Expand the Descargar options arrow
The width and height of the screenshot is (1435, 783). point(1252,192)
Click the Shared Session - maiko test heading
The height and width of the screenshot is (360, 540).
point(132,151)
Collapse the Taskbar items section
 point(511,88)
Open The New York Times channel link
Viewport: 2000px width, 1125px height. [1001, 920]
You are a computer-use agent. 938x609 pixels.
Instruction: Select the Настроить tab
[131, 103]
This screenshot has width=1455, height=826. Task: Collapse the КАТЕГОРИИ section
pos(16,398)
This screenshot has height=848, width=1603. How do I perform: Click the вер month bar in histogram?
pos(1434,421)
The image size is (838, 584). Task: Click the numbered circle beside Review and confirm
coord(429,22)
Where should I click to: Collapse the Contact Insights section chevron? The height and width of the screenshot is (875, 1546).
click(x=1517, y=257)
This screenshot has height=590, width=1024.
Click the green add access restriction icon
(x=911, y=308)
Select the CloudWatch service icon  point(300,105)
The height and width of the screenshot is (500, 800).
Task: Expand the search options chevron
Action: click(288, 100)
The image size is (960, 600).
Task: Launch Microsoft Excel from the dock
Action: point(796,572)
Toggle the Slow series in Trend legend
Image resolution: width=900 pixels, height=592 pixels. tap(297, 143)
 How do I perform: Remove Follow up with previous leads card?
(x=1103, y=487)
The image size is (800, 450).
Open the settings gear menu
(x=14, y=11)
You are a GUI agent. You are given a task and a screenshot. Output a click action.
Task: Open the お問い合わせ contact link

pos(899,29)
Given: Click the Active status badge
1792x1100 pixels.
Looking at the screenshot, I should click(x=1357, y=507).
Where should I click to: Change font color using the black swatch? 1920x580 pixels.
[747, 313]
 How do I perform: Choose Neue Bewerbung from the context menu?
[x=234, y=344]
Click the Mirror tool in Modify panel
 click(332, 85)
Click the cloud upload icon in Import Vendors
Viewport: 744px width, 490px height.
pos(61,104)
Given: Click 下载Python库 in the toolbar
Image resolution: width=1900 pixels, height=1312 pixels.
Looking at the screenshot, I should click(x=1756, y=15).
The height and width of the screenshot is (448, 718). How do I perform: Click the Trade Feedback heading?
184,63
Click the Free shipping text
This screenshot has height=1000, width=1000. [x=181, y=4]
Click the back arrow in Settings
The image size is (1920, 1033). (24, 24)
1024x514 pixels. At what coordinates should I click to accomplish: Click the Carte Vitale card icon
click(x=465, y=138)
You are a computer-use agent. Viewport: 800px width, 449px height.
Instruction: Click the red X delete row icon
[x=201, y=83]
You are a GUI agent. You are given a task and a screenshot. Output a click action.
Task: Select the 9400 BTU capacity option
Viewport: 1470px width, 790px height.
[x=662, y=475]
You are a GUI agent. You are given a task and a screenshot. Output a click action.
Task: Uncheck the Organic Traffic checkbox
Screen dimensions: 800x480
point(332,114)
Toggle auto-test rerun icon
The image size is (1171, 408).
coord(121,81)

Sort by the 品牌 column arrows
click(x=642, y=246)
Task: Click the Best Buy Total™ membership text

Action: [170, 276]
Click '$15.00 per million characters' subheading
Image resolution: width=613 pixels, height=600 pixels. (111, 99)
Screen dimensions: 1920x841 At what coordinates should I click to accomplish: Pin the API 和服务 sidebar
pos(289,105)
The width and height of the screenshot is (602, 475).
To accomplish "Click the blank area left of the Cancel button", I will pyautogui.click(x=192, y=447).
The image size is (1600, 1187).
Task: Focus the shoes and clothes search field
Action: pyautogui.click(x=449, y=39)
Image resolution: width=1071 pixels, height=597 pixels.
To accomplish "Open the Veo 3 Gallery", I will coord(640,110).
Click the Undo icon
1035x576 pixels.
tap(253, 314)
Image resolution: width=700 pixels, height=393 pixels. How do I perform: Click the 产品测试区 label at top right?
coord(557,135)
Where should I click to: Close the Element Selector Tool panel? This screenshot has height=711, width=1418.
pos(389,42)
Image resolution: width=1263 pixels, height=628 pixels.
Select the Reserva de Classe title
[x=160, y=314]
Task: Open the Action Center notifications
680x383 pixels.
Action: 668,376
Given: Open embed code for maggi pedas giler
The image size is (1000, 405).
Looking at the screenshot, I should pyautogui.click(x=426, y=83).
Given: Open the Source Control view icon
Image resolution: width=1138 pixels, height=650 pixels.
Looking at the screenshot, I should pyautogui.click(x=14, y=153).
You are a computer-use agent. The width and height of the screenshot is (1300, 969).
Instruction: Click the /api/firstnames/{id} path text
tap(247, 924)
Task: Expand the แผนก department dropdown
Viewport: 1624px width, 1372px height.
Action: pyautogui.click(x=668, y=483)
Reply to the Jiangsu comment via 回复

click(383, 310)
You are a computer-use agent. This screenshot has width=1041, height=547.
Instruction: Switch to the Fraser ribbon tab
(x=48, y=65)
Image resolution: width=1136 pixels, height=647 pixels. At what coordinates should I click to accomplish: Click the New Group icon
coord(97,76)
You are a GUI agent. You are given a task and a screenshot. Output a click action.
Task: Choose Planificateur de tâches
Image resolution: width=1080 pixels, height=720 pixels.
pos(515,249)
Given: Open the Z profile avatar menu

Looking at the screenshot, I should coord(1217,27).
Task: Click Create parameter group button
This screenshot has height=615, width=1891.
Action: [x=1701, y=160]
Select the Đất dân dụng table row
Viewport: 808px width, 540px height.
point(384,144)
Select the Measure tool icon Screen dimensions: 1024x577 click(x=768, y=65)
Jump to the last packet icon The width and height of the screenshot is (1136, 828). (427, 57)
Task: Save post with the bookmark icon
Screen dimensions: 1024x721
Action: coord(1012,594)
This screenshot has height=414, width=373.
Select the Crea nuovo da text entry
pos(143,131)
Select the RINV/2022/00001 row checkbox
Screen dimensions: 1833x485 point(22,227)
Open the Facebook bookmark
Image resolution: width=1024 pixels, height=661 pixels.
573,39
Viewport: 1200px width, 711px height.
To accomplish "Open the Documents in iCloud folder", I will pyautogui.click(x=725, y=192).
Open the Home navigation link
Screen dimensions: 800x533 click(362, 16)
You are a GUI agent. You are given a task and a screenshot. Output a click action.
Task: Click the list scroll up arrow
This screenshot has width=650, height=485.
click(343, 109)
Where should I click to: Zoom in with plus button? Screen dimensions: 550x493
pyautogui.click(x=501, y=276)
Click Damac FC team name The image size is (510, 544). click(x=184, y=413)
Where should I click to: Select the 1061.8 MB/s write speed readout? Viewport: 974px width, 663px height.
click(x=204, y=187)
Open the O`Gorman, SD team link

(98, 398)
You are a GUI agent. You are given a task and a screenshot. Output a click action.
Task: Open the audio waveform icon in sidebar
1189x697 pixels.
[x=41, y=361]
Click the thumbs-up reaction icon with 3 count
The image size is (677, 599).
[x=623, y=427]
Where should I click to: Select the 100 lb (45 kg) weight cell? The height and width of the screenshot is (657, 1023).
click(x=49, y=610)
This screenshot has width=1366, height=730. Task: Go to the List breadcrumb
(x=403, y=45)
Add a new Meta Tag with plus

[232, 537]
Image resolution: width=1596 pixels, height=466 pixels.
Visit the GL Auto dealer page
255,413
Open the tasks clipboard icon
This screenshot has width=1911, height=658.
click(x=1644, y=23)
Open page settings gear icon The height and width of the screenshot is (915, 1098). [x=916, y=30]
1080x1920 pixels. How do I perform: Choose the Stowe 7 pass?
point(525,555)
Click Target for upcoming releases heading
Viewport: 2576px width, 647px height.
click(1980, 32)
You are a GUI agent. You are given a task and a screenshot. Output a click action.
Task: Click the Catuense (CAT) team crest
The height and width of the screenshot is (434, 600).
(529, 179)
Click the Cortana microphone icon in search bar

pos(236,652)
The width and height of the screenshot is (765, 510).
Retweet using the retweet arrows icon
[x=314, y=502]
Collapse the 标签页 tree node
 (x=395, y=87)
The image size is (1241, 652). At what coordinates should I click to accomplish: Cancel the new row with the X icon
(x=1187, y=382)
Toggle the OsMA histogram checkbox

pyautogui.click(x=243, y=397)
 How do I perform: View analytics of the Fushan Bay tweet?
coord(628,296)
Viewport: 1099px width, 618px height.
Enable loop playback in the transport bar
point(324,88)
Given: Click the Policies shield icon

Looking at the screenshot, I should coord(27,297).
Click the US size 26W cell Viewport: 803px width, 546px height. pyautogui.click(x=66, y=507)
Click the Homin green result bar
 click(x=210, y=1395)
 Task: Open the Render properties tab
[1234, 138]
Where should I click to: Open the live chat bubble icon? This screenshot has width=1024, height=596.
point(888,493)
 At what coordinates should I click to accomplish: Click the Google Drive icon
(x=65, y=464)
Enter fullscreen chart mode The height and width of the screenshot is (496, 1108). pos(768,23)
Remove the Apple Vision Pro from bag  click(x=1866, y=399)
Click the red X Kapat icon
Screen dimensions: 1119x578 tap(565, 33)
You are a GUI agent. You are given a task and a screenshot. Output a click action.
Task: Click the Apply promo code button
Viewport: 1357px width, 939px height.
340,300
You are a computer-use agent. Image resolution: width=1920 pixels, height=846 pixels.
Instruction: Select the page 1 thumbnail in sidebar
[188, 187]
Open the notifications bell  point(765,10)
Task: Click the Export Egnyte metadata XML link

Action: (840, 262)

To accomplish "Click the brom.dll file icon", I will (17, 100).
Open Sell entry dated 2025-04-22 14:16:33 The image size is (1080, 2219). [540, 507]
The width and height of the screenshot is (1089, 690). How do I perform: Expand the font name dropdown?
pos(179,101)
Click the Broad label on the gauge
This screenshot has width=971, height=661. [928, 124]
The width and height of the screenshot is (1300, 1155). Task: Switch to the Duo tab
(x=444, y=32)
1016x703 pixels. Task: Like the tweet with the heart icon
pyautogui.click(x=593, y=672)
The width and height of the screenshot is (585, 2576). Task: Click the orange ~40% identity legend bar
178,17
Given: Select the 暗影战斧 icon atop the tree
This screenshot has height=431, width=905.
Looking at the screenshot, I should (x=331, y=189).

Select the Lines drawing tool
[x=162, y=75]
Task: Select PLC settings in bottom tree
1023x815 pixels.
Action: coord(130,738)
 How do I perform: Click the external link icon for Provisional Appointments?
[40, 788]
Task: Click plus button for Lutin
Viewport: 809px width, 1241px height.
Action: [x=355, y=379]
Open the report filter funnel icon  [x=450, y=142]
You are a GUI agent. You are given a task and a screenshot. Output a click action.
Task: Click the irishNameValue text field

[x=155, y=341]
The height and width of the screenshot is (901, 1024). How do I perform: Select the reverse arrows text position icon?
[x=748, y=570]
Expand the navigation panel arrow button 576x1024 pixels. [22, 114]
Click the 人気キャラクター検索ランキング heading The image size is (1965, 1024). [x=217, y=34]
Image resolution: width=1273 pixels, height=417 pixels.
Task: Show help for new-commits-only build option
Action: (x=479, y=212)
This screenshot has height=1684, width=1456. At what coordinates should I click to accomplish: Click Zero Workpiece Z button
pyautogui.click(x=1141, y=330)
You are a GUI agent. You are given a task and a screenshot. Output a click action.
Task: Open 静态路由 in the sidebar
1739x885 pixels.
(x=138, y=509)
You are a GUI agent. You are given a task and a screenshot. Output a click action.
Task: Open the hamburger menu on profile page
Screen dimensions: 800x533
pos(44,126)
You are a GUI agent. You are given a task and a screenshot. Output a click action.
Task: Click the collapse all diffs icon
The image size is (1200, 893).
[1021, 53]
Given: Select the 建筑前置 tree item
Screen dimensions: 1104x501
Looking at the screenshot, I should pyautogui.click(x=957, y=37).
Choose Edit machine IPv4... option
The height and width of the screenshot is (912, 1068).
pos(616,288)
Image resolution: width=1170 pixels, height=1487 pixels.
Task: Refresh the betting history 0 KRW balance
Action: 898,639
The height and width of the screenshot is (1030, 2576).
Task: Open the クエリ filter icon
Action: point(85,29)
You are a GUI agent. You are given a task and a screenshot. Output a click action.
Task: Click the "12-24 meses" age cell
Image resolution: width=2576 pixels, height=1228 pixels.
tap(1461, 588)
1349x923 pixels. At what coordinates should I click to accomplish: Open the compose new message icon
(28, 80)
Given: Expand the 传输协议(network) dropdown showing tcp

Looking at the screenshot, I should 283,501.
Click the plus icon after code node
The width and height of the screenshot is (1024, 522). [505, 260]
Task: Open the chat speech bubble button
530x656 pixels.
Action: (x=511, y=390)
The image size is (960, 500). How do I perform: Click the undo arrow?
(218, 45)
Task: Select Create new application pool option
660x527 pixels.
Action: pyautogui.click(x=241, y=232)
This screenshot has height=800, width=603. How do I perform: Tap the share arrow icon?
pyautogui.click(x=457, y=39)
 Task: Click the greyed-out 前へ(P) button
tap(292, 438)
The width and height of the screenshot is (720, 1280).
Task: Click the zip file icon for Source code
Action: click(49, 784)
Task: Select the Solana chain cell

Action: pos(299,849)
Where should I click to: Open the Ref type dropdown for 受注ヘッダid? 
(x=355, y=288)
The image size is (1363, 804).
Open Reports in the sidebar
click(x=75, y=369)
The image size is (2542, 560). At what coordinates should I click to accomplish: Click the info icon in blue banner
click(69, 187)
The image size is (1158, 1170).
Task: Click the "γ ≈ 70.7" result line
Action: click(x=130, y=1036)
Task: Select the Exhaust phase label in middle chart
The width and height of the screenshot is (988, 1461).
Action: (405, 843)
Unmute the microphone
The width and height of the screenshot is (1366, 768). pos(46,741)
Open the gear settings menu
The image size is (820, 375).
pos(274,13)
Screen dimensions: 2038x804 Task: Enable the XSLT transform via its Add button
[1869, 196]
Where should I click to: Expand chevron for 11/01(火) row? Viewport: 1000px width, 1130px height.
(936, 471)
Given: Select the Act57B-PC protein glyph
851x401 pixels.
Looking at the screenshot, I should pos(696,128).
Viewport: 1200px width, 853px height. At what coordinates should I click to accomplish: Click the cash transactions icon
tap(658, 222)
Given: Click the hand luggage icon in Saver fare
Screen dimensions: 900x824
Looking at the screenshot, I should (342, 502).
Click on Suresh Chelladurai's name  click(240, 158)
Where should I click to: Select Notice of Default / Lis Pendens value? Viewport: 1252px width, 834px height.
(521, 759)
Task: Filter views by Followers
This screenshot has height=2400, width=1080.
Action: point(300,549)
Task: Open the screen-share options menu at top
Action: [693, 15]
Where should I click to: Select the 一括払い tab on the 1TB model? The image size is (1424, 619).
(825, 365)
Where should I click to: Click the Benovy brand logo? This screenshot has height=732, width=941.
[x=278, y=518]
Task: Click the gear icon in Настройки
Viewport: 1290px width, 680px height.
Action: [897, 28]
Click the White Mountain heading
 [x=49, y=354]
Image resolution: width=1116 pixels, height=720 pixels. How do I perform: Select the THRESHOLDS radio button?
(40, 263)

-------

Find the lines above that include the string "notifications" and copy them.

* Problem solution
Task: Open the Action Center notifications
Open the notifications bell  point(765,10)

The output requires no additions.